ABOUT THIS EXERCISE — A faithful copy of every entry, with the pictures removed, is what is needed here.
====== SOURCE INFORMATION ======
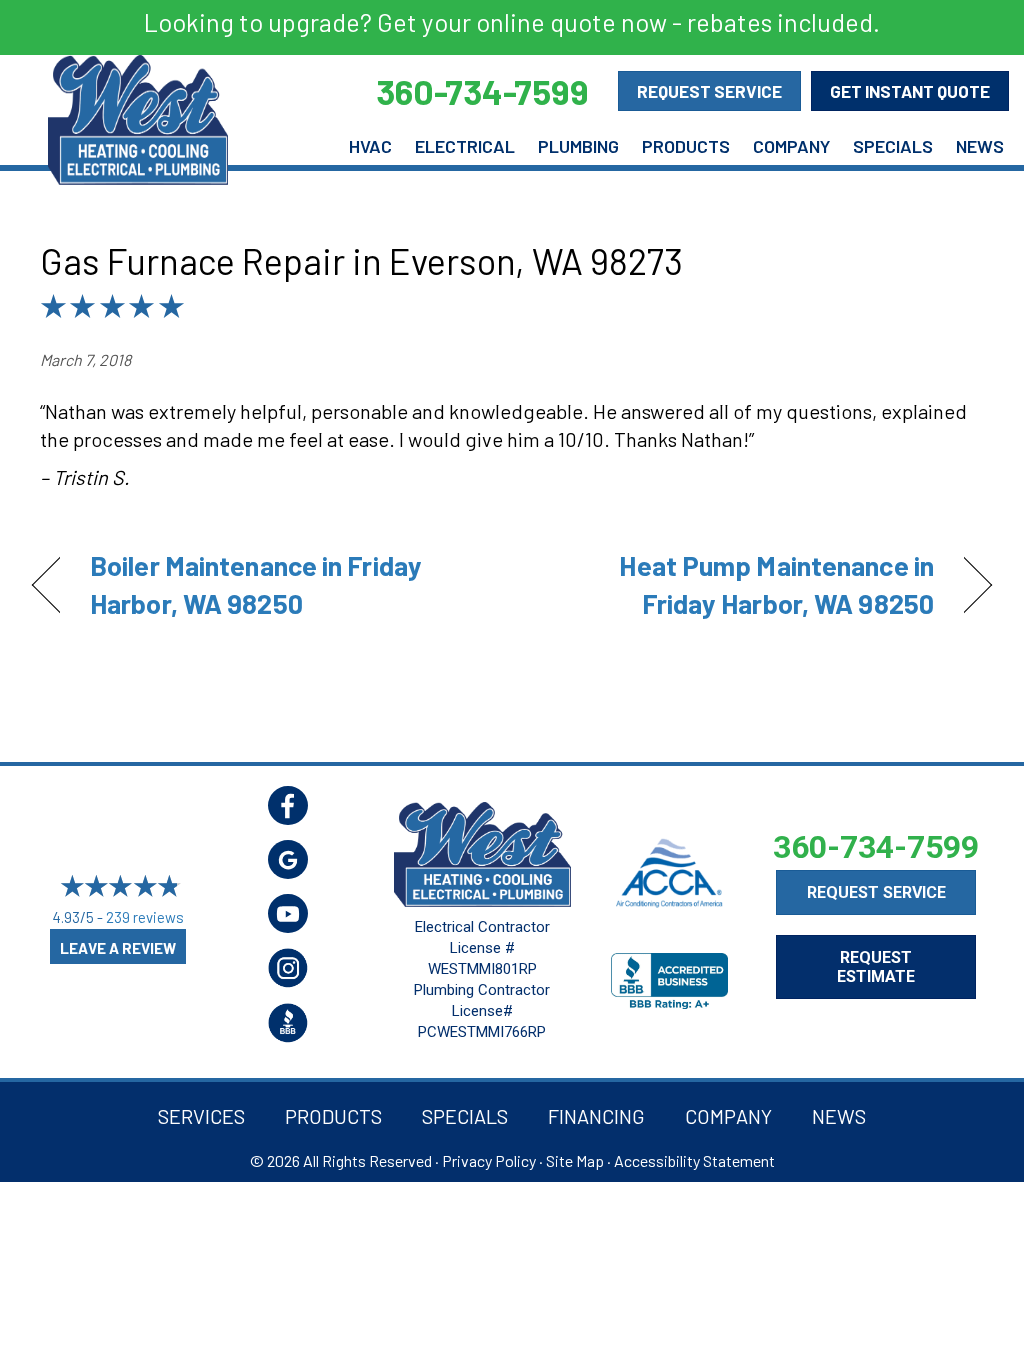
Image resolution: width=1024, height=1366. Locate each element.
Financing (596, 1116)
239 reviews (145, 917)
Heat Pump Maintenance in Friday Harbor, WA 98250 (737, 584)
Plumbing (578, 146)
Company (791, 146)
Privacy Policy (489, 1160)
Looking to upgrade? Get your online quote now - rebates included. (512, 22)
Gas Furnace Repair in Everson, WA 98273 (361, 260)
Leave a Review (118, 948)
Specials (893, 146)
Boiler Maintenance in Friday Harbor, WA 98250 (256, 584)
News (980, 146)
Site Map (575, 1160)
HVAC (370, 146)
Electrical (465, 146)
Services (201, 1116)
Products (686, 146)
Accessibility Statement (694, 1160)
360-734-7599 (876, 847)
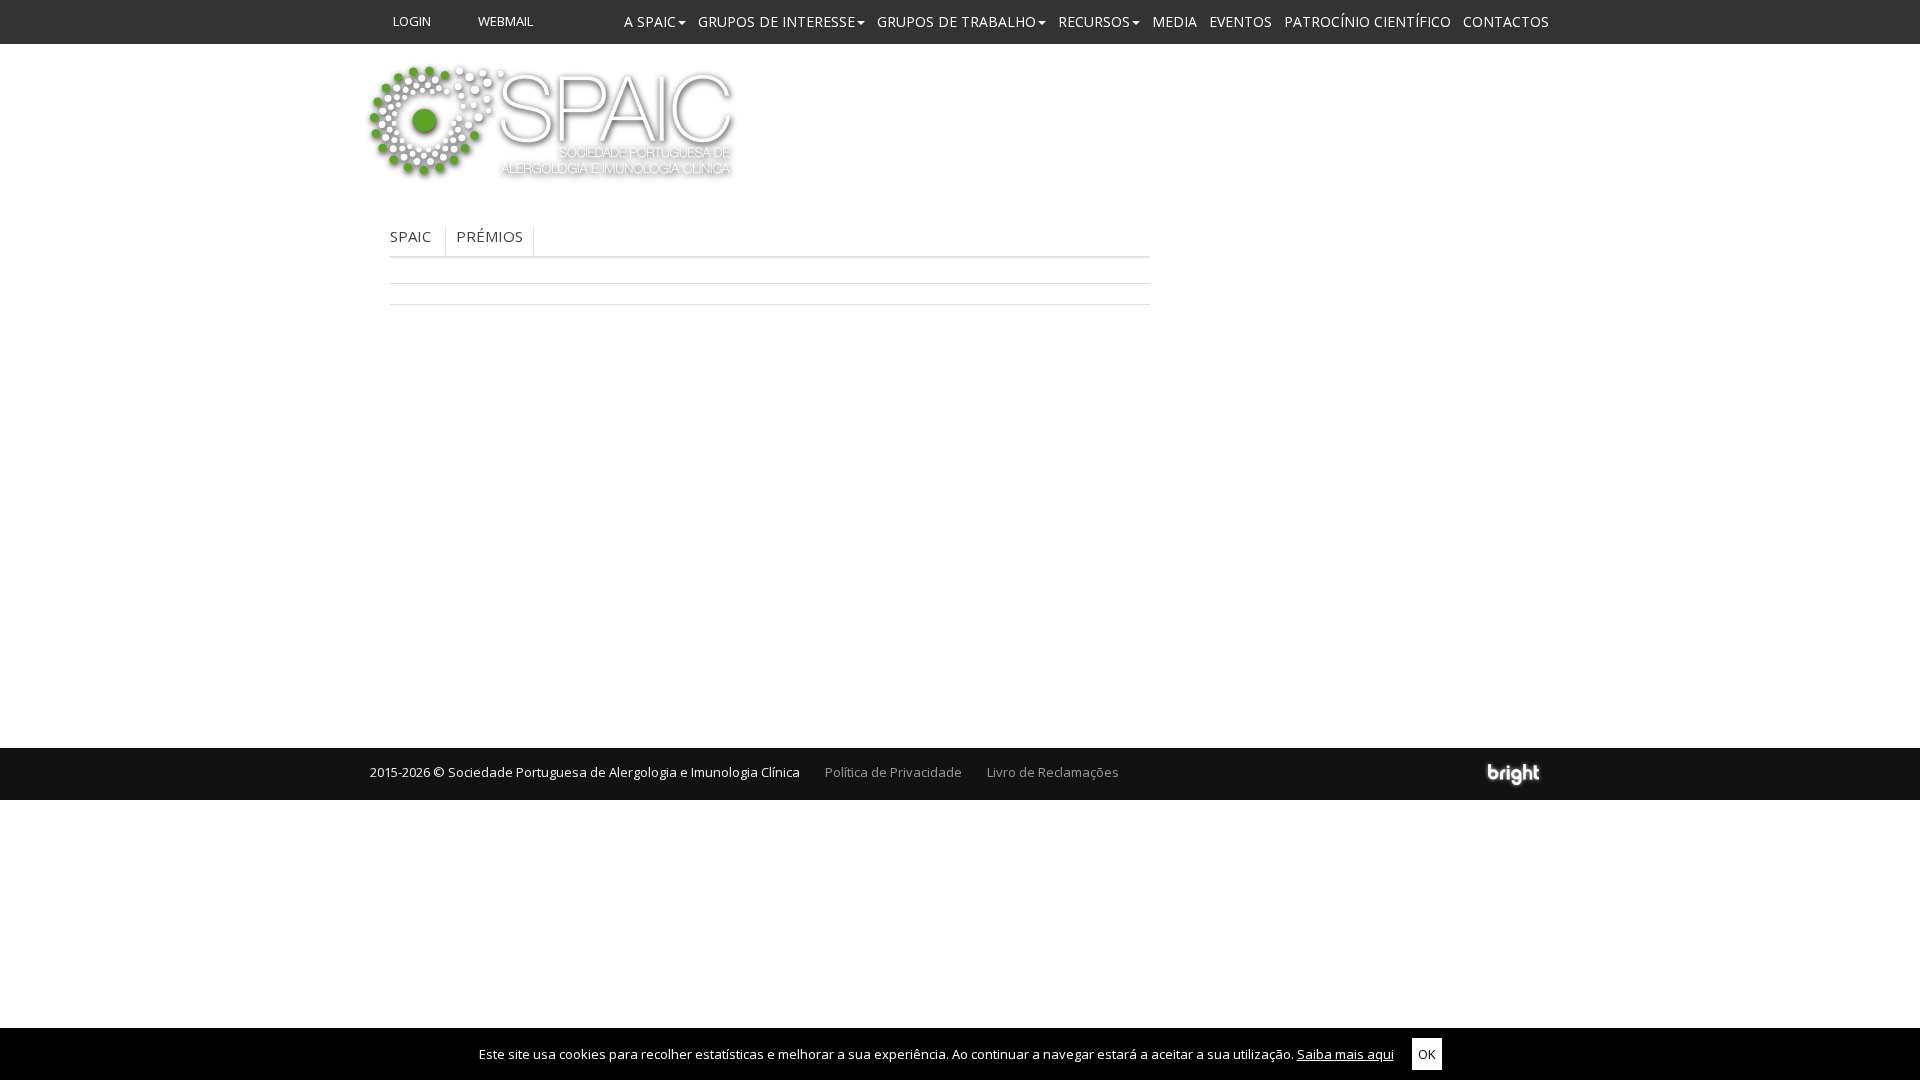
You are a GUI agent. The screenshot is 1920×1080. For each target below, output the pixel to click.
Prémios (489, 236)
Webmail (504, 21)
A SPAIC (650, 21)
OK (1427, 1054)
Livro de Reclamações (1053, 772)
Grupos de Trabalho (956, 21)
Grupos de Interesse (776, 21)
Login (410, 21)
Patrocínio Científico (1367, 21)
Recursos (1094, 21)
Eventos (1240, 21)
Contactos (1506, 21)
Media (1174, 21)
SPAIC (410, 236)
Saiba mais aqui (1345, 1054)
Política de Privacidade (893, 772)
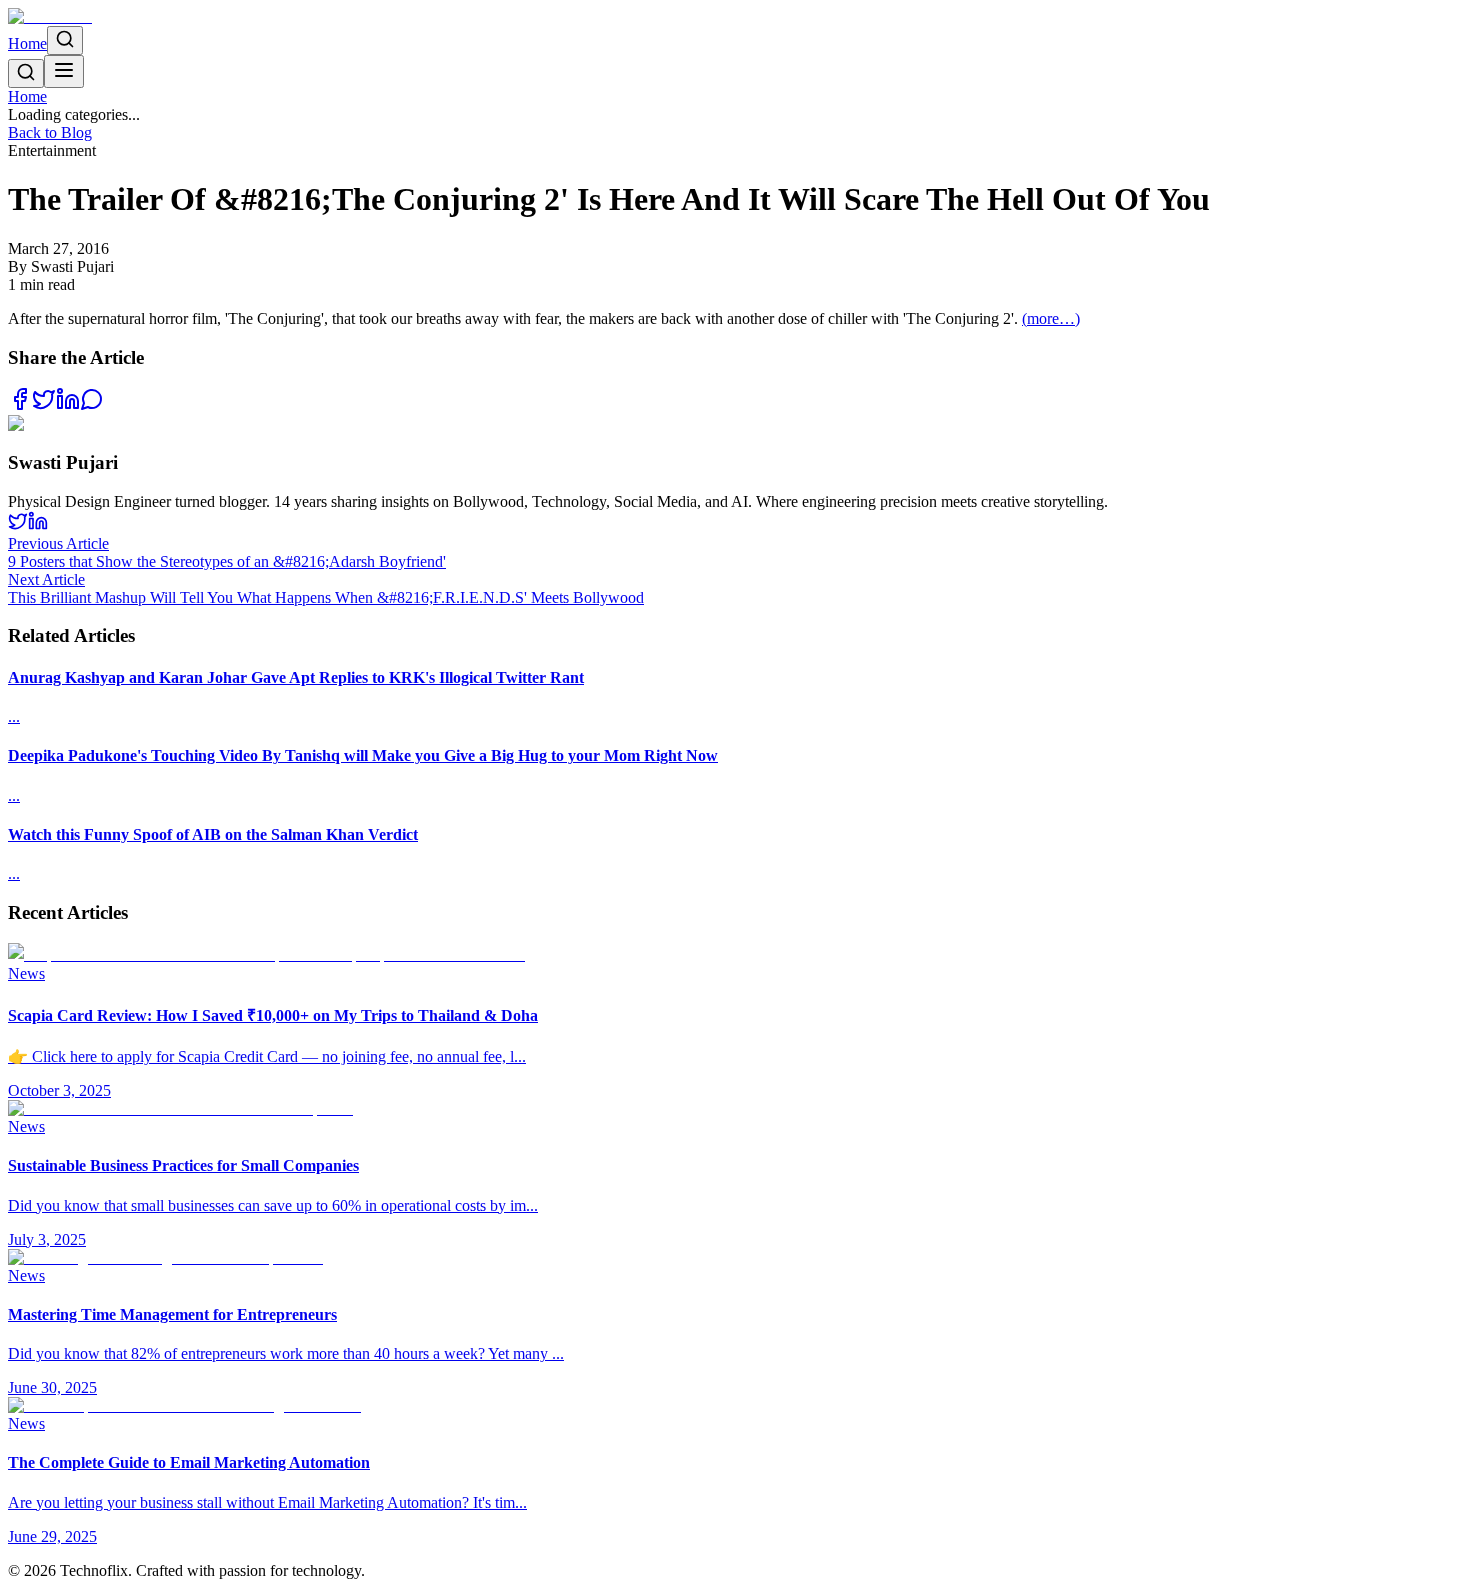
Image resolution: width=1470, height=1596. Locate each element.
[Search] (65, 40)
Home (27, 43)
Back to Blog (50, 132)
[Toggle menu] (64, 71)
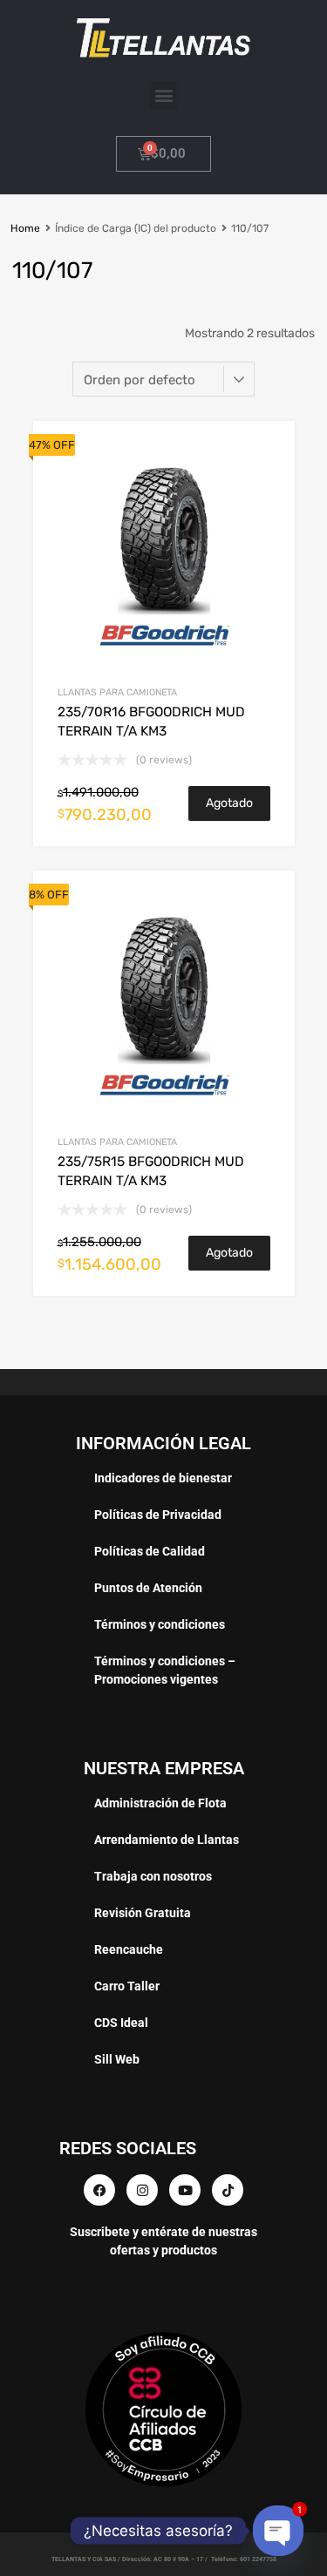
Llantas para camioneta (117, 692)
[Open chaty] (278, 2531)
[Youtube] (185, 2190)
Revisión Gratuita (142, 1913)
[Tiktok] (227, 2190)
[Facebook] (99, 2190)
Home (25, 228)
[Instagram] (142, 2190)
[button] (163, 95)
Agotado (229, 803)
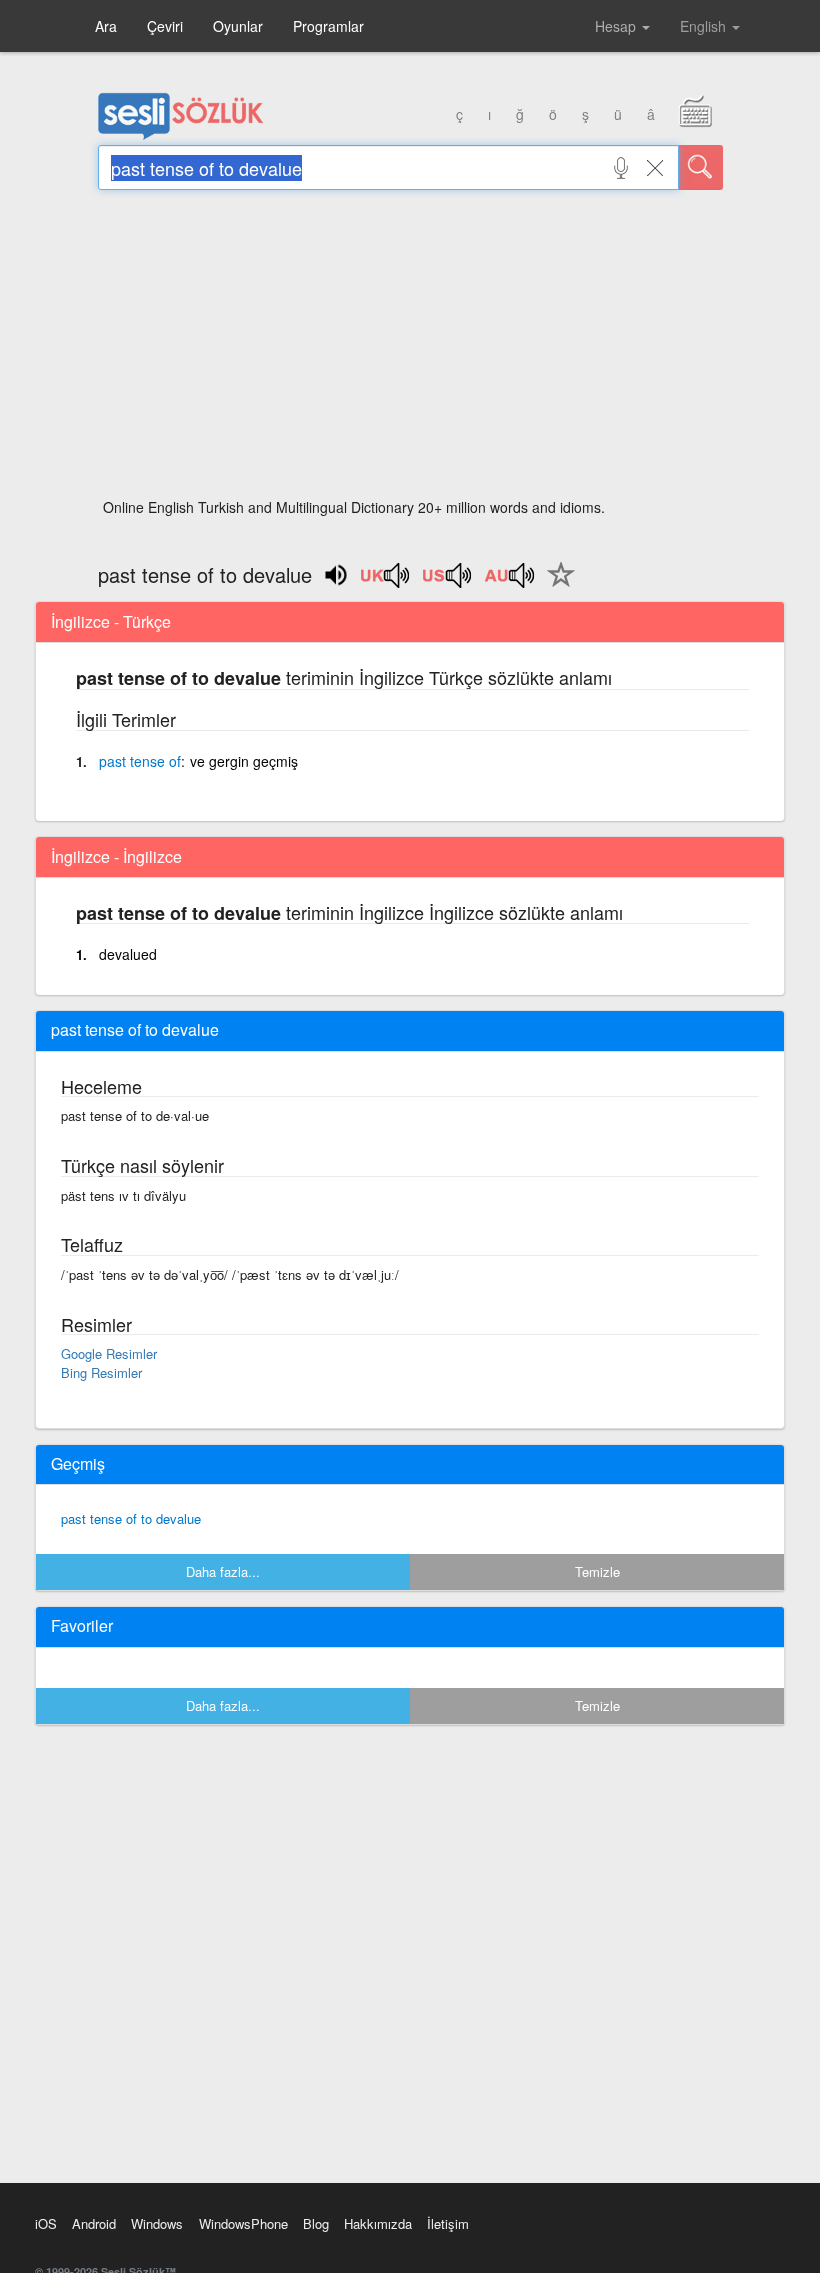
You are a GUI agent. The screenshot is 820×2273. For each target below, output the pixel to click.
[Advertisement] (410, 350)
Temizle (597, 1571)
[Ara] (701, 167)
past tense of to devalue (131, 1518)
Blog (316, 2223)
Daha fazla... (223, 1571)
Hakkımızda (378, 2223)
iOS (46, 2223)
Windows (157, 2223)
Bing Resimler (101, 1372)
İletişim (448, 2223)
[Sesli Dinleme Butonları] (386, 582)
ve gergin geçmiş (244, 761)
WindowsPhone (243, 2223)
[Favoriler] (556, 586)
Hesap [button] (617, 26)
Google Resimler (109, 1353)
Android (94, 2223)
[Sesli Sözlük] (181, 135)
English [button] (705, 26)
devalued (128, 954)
======
EXERCISE RESULT —
Image resolution: width=1024, height=1366. Locate each element.
Financing (596, 1116)
239 reviews (145, 917)
Heat Pump Maintenance in Friday Harbor, WA 98250 (737, 584)
Plumbing (578, 146)
Company (791, 146)
Privacy Policy (489, 1160)
Looking to upgrade? Get your online quote now - rebates included. (512, 22)
Gas Furnace Repair in Everson, WA 98273 (361, 260)
Leave a Review (118, 948)
Specials (893, 146)
Boiler Maintenance in Friday Harbor, WA 98250 (256, 584)
News (980, 146)
Site Map (575, 1160)
HVAC (370, 146)
Electrical (465, 146)
Services (201, 1116)
Products (686, 146)
Accessibility Statement (694, 1160)
360-734-7599 (876, 847)
You are a GUI agent. The screenshot is 1920×1080. For each target below, output the pixel to click.
Prémios (489, 236)
Webmail (504, 21)
A SPAIC (650, 21)
OK (1427, 1054)
Livro de Reclamações (1053, 772)
Grupos de Trabalho (956, 21)
Grupos de Interesse (776, 21)
Login (410, 21)
Patrocínio Científico (1367, 21)
Recursos (1094, 21)
Eventos (1240, 21)
Contactos (1506, 21)
Media (1174, 21)
SPAIC (410, 236)
Saiba mais aqui (1345, 1054)
Política de Privacidade (893, 772)
Image resolution: width=1470, height=1596. Locate each element.
[Search] (65, 40)
Home (27, 43)
Back to Blog (50, 132)
[Toggle menu] (64, 71)
Llantas para camioneta (117, 692)
[Open chaty] (278, 2531)
[Youtube] (185, 2190)
Revisión Gratuita (142, 1913)
[Tiktok] (227, 2190)
[Facebook] (99, 2190)
Home (25, 228)
[Instagram] (142, 2190)
[button] (163, 95)
Agotado (229, 803)
You are a GUI agent. The screenshot is 820×2273. For each target below, output the pixel to click.
[Advertisement] (410, 350)
Temizle (597, 1571)
[Ara] (701, 167)
past tense of to devalue (131, 1518)
Blog (316, 2223)
Daha fazla... (223, 1571)
Hakkımızda (378, 2223)
iOS (46, 2223)
Windows (157, 2223)
Bing Resimler (101, 1372)
İletişim (448, 2223)
[Sesli Dinleme Butonları] (386, 582)
ve gergin geçmiş (244, 761)
WindowsPhone (243, 2223)
[Favoriler] (556, 586)
Hesap [button] (617, 26)
Google Resimler (109, 1353)
Android (94, 2223)
[Sesli Sözlük] (181, 135)
English [button] (705, 26)
devalued (128, 954)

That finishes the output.